Further references for Adam’s work include the 1937 crash of the Hindenburg, whose burning metal frame can be seen quite clearly reflected in Adam’s wire-and-worn-clay structures. His technique of allowing the clay’s own shortcomings to determine the outcome gives the work a natural sense of decay and antiquity, as if each piece truly were the wreckage of some long-lost vessel discovered. In “The Banquet of Leviathan,” (2009-2013), multiple vessels float from the ceiling among distressed Grecian urns, and one feels as if perhaps you have stumbled into a hidden niche of the ocean’s floor housing these relics of times past, worn by time and the rusting current.

 

The Banquet of Leviathan, 2009-2013

The Banquet of Leviathan, 2009-2013


 

“My work imagines what would happen if the entire military arsenal were simply pushed into the ocean. I’m a committed pacifist, but I am also drawn to the sleekness, the power, and the materiality of machines of war. My work attempts to represent my ambivalence to icons of military might by taking the forms of fighter jets, submarines and drones and denaturing their surfaces. By reforming weapons out of wire, I reference both the practice of children’s war games and modeling, as well as everyday forms of construction like fence-building. I then coat these structures in irregular amounts of clay, allowing for an arbitrary amount of decay. It is this fantasy of decay – of a culture that could regard weapons of war as follies, as disintegrating monuments to an earlier era – which my work tries to trigger.

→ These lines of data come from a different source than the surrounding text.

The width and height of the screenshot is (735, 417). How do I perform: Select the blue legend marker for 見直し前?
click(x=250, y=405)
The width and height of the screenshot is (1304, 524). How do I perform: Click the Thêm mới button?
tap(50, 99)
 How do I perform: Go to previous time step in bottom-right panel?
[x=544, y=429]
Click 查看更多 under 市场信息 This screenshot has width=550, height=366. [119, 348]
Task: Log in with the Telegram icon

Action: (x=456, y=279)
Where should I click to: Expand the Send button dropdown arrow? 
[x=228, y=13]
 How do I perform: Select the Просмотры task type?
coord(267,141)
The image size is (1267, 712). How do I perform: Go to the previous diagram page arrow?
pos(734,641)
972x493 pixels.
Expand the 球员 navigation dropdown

I also apply this logic to historical forms, specifically Greek ceramic vessels. I’m interested in these Greek vessels because of the way they represent a culture that venerates war and conflict, as this seems to anticipate elements of our own bellicose culture.”—Adam Shiverdecker
Adam Shiverdecker is the Studio & Fabrications Manager of Greenwich House Pottery. Prior to accepting this position he was the Assistant Professor of 3D Interdisciplinary Art/Ceramics at The University of Toledo. Before assuming his role at Toledo, he was the Artist-In-Residence in the ceramics program and adjunct faculty at Tyler School of Art and a two-time summer resident artist at The Archie Bray Foundation in Helena, Montana (2009, 2011). Adam was named an emerging artist by Ceramics Monthly and was the Myhre Scholar at The Archie Bray Foundation. Before pursuing his MFA at the University of South Carolina (2008), Adam graduated from the University of Toledo with a Bachelor of Education in Visual Arts (2005).